I colori della città sono quelli polacchi
“Ho cercato sempre, a volte consapevolmente a volte no, di raccontare le donne, donne diverse e questo in qualche maniera è il mio motore, mi piace farlo e credo che tante cose possano essere ancora raccontate”. Kasia Smutniak ha scelto di raccontarsi al pubblico del Bif&st, il festival internazionale di cinema che si è inaugurato ieri a Bari, parlando del suo rapporto con il grande schermo a partire dal film ‘Nelle tue mani’ di Peter Dal Monte, girato nel 2007, proiettato nel teatro Petruzzelli. L’attrice e regista è stata ospite del primo incontro del festival. Ieri sera, nella cerimonia inaugurale, ha ricevuto il premio Bif&st ‘Arte del cinema’.
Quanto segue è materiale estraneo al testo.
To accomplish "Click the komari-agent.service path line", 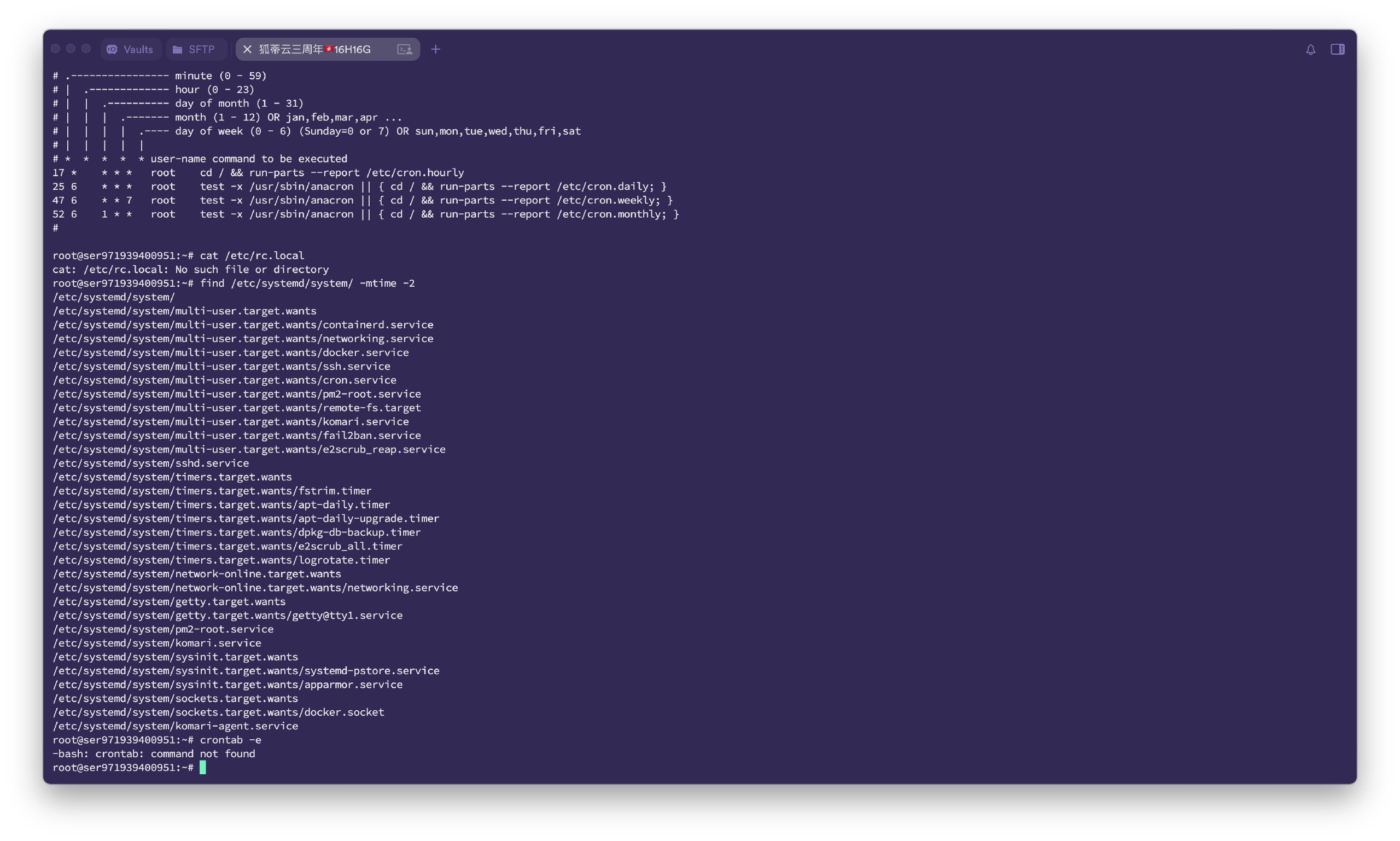I will [175, 726].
Smutniak ne ha approfittato per ringraziare il pubblico barese, scherzando e definendolo “pazzo” per aver riempito una sala solo per vedere un film di quasi 20 anni fa. Un rapporto, quello con il capoluogo pugliese, nato tempo addietro come un colpo di fulmine. “Quando arrivai a Bari – ha detto l’attrice dal palco del Petruzzelli – la prima cosa che feci fu andare a vistare la Basilica di San Nicola, a vedere il Mausoleo di Bona Sforza, per me era importante. Questo dimostra che Bari e la Polonia hanno una connessione molto forte”. E sempre scherzando, ha ricordato che i colori della città di Bari e del suo Paese d’origine sono gli stessi. “Ridateci Bari”, ha detto sorridendo Smutniak, strappando risate e applausi dal pubblico.